#### TASK TO COMPLETE:
Reproduce the following data verbatim, line by line, with no changes.
┏━━
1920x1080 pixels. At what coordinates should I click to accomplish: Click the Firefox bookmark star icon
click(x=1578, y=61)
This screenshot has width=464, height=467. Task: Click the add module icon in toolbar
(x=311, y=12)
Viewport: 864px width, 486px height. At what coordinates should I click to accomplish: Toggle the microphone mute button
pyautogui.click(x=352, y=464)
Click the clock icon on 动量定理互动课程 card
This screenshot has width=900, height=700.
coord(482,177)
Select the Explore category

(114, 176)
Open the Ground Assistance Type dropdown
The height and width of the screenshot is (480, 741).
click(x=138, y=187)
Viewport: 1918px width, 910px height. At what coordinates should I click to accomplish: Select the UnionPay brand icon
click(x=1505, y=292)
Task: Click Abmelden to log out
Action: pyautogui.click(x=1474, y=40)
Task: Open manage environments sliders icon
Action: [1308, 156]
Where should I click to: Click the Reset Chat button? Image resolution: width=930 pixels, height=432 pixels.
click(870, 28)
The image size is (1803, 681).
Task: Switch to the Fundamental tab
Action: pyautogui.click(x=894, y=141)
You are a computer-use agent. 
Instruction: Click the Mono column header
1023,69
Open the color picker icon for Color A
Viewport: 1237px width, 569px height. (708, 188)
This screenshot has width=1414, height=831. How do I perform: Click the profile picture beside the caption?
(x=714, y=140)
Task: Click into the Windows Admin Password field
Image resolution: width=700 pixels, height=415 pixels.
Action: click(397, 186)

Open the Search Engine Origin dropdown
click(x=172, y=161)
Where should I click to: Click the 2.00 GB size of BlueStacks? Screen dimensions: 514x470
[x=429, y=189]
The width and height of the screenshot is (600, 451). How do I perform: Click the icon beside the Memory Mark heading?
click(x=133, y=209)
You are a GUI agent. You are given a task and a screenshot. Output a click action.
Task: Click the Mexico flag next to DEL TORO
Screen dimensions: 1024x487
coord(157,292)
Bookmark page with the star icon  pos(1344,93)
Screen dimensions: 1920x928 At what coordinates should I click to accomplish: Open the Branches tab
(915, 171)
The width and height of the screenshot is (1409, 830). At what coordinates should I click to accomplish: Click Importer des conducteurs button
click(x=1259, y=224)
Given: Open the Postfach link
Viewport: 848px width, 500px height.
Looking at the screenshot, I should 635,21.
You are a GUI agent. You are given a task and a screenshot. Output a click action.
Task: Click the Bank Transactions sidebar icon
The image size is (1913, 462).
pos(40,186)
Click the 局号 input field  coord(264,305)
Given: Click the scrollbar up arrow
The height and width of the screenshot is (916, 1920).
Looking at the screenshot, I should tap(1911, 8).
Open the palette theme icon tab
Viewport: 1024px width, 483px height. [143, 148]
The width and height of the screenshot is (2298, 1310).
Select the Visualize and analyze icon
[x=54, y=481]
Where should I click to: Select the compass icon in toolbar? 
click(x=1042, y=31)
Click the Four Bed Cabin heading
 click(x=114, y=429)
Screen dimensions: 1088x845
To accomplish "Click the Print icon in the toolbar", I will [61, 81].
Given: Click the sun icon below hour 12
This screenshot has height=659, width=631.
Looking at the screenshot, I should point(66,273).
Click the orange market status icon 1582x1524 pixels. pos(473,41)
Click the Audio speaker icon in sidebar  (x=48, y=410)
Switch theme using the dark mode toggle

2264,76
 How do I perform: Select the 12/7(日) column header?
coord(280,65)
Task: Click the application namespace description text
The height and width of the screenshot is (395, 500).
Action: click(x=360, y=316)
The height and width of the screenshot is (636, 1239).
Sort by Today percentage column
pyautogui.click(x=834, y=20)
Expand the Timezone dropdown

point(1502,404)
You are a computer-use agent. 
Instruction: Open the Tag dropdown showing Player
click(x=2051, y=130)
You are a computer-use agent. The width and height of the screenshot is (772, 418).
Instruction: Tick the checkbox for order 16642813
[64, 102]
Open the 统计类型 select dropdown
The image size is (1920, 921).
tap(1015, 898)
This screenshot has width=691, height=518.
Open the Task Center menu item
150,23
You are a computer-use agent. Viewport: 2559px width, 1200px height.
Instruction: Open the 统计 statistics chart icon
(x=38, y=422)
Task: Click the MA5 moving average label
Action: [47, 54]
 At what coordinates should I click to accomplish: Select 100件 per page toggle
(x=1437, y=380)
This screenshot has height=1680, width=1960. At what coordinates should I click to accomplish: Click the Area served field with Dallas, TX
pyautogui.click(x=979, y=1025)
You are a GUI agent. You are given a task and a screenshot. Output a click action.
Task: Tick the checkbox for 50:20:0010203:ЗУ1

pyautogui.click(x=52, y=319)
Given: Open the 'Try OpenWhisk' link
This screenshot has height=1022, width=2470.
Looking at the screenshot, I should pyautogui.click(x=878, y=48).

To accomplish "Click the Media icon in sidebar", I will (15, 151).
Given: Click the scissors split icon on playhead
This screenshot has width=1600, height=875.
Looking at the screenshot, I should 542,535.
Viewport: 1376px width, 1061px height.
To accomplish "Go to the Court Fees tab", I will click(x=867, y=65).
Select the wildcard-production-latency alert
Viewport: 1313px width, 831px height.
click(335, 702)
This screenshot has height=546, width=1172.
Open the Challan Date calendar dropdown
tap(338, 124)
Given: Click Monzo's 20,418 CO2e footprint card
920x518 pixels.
┗━━
#### ANSWER FOR THE TASK:
1920x1080 pixels. At what coordinates should I click to accomplish: Click the Firefox bookmark star icon
click(x=1578, y=61)
This screenshot has width=464, height=467. Task: Click the add module icon in toolbar
(x=311, y=12)
Viewport: 864px width, 486px height. At what coordinates should I click to accomplish: Toggle the microphone mute button
pyautogui.click(x=352, y=464)
Click the clock icon on 动量定理互动课程 card
This screenshot has width=900, height=700.
coord(482,177)
Select the Explore category

(114, 176)
Open the Ground Assistance Type dropdown
The height and width of the screenshot is (480, 741).
click(x=138, y=187)
Viewport: 1918px width, 910px height. At what coordinates should I click to accomplish: Select the UnionPay brand icon
click(x=1505, y=292)
Task: Click Abmelden to log out
Action: pyautogui.click(x=1474, y=40)
Task: Open manage environments sliders icon
Action: [1308, 156]
Where should I click to: Click the Reset Chat button? Image resolution: width=930 pixels, height=432 pixels.
click(870, 28)
The image size is (1803, 681).
Task: Switch to the Fundamental tab
Action: pyautogui.click(x=894, y=141)
You are a computer-use agent. 
Instruction: Click the Mono column header
1023,69
Open the color picker icon for Color A
Viewport: 1237px width, 569px height. (708, 188)
This screenshot has width=1414, height=831. How do I perform: Click the profile picture beside the caption?
(x=714, y=140)
Task: Click into the Windows Admin Password field
Image resolution: width=700 pixels, height=415 pixels.
Action: click(397, 186)

Open the Search Engine Origin dropdown
click(x=172, y=161)
Where should I click to: Click the 2.00 GB size of BlueStacks? Screen dimensions: 514x470
[x=429, y=189]
The width and height of the screenshot is (600, 451). How do I perform: Click the icon beside the Memory Mark heading?
click(x=133, y=209)
You are a GUI agent. You are given a task and a screenshot. Output a click action.
Task: Click the Mexico flag next to DEL TORO
Screen dimensions: 1024x487
coord(157,292)
Bookmark page with the star icon  pos(1344,93)
Screen dimensions: 1920x928 At what coordinates should I click to accomplish: Open the Branches tab
(915, 171)
The width and height of the screenshot is (1409, 830). At what coordinates should I click to accomplish: Click Importer des conducteurs button
click(x=1259, y=224)
Given: Open the Postfach link
Viewport: 848px width, 500px height.
Looking at the screenshot, I should 635,21.
You are a GUI agent. You are given a task and a screenshot. Output a click action.
Task: Click the Bank Transactions sidebar icon
The image size is (1913, 462).
pos(40,186)
Click the 局号 input field  coord(264,305)
Given: Click the scrollbar up arrow
The height and width of the screenshot is (916, 1920).
Looking at the screenshot, I should tap(1911, 8).
Open the palette theme icon tab
Viewport: 1024px width, 483px height. [143, 148]
The width and height of the screenshot is (2298, 1310).
Select the Visualize and analyze icon
[x=54, y=481]
Where should I click to: Select the compass icon in toolbar? 
click(x=1042, y=31)
Click the Four Bed Cabin heading
 click(x=114, y=429)
Screen dimensions: 1088x845
To accomplish "Click the Print icon in the toolbar", I will [61, 81].
Given: Click the sun icon below hour 12
This screenshot has height=659, width=631.
Looking at the screenshot, I should point(66,273).
Click the orange market status icon 1582x1524 pixels. pos(473,41)
Click the Audio speaker icon in sidebar  (x=48, y=410)
Switch theme using the dark mode toggle

2264,76
 How do I perform: Select the 12/7(日) column header?
coord(280,65)
Task: Click the application namespace description text
The height and width of the screenshot is (395, 500).
Action: click(x=360, y=316)
The height and width of the screenshot is (636, 1239).
Sort by Today percentage column
pyautogui.click(x=834, y=20)
Expand the Timezone dropdown

point(1502,404)
You are a computer-use agent. 
Instruction: Open the Tag dropdown showing Player
click(x=2051, y=130)
You are a computer-use agent. The width and height of the screenshot is (772, 418).
Instruction: Tick the checkbox for order 16642813
[64, 102]
Open the 统计类型 select dropdown
The image size is (1920, 921).
tap(1015, 898)
This screenshot has width=691, height=518.
Open the Task Center menu item
150,23
You are a computer-use agent. Viewport: 2559px width, 1200px height.
Instruction: Open the 统计 statistics chart icon
(x=38, y=422)
Task: Click the MA5 moving average label
Action: [47, 54]
 At what coordinates should I click to accomplish: Select 100件 per page toggle
(x=1437, y=380)
This screenshot has height=1680, width=1960. At what coordinates should I click to accomplish: Click the Area served field with Dallas, TX
pyautogui.click(x=979, y=1025)
You are a GUI agent. You are given a task and a screenshot. Output a click action.
Task: Tick the checkbox for 50:20:0010203:ЗУ1

pyautogui.click(x=52, y=319)
Given: Open the 'Try OpenWhisk' link
This screenshot has height=1022, width=2470.
Looking at the screenshot, I should pyautogui.click(x=878, y=48).

To accomplish "Click the Media icon in sidebar", I will (15, 151).
Given: Click the scissors split icon on playhead
This screenshot has width=1600, height=875.
Looking at the screenshot, I should 542,535.
Viewport: 1376px width, 1061px height.
To accomplish "Go to the Court Fees tab", I will click(x=867, y=65).
Select the wildcard-production-latency alert
Viewport: 1313px width, 831px height.
click(335, 702)
This screenshot has height=546, width=1172.
Open the Challan Date calendar dropdown
tap(338, 124)
Given: Click Monzo's 20,418 CO2e footprint card
920x518 pixels.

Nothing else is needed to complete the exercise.